(Collected data entries)
************

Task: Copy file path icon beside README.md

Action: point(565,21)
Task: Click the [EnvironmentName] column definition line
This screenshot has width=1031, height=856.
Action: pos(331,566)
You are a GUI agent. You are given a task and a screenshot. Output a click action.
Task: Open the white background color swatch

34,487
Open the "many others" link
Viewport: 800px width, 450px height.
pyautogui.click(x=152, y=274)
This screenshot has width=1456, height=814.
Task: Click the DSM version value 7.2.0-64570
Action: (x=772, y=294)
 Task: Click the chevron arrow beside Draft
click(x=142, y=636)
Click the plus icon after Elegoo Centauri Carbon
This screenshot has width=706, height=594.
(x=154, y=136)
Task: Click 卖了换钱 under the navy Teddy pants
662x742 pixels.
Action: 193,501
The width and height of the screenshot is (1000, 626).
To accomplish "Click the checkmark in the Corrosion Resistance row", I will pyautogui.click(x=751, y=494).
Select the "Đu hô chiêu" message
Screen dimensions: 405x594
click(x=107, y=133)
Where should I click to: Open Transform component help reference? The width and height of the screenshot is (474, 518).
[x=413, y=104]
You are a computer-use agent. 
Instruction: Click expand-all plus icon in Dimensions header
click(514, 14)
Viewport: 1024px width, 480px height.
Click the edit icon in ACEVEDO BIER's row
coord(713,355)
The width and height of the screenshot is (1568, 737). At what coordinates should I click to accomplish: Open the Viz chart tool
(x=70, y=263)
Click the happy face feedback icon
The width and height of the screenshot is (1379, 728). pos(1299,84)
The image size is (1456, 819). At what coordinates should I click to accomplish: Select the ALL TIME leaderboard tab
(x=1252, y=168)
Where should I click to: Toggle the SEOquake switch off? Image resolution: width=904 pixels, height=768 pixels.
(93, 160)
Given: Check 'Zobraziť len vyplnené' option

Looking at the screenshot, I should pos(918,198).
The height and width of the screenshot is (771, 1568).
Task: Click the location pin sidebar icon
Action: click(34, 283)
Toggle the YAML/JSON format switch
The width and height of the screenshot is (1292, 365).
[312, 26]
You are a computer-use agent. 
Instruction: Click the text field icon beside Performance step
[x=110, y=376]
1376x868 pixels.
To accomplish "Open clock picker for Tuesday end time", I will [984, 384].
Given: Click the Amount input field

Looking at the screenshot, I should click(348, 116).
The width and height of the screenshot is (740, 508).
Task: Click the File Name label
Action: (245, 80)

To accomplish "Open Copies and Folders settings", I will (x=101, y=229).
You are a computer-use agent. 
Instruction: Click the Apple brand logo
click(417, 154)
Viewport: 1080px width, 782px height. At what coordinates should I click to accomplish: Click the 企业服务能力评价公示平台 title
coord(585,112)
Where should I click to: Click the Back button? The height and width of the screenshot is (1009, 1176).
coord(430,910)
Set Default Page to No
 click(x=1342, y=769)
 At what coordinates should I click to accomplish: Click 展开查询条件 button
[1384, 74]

************

**What you have to do:**
Each entry above needs to be duplicated verbatim.

**Task answer:**
Task: Copy file path icon beside README.md

Action: point(565,21)
Task: Click the [EnvironmentName] column definition line
This screenshot has width=1031, height=856.
Action: pos(331,566)
You are a GUI agent. You are given a task and a screenshot. Output a click action.
Task: Open the white background color swatch

34,487
Open the "many others" link
Viewport: 800px width, 450px height.
pyautogui.click(x=152, y=274)
This screenshot has width=1456, height=814.
Task: Click the DSM version value 7.2.0-64570
Action: (x=772, y=294)
 Task: Click the chevron arrow beside Draft
click(x=142, y=636)
Click the plus icon after Elegoo Centauri Carbon
This screenshot has width=706, height=594.
(x=154, y=136)
Task: Click 卖了换钱 under the navy Teddy pants
662x742 pixels.
Action: 193,501
The width and height of the screenshot is (1000, 626).
To accomplish "Click the checkmark in the Corrosion Resistance row", I will pyautogui.click(x=751, y=494).
Select the "Đu hô chiêu" message
Screen dimensions: 405x594
click(x=107, y=133)
Where should I click to: Open Transform component help reference? The width and height of the screenshot is (474, 518).
[x=413, y=104]
You are a computer-use agent. 
Instruction: Click expand-all plus icon in Dimensions header
click(514, 14)
Viewport: 1024px width, 480px height.
Click the edit icon in ACEVEDO BIER's row
coord(713,355)
The width and height of the screenshot is (1568, 737). At what coordinates should I click to accomplish: Open the Viz chart tool
(x=70, y=263)
Click the happy face feedback icon
The width and height of the screenshot is (1379, 728). pos(1299,84)
The image size is (1456, 819). At what coordinates should I click to accomplish: Select the ALL TIME leaderboard tab
(x=1252, y=168)
Where should I click to: Toggle the SEOquake switch off? Image resolution: width=904 pixels, height=768 pixels.
(93, 160)
Given: Check 'Zobraziť len vyplnené' option

Looking at the screenshot, I should pos(918,198).
The height and width of the screenshot is (771, 1568).
Task: Click the location pin sidebar icon
Action: click(34, 283)
Toggle the YAML/JSON format switch
The width and height of the screenshot is (1292, 365).
[312, 26]
You are a computer-use agent. 
Instruction: Click the text field icon beside Performance step
[x=110, y=376]
1376x868 pixels.
To accomplish "Open clock picker for Tuesday end time", I will [984, 384].
Given: Click the Amount input field

Looking at the screenshot, I should click(348, 116).
The width and height of the screenshot is (740, 508).
Task: Click the File Name label
Action: (245, 80)

To accomplish "Open Copies and Folders settings", I will (x=101, y=229).
You are a computer-use agent. 
Instruction: Click the Apple brand logo
click(417, 154)
Viewport: 1080px width, 782px height. At what coordinates should I click to accomplish: Click the 企业服务能力评价公示平台 title
coord(585,112)
Where should I click to: Click the Back button? The height and width of the screenshot is (1009, 1176).
coord(430,910)
Set Default Page to No
 click(x=1342, y=769)
 At what coordinates should I click to accomplish: Click 展开查询条件 button
[1384, 74]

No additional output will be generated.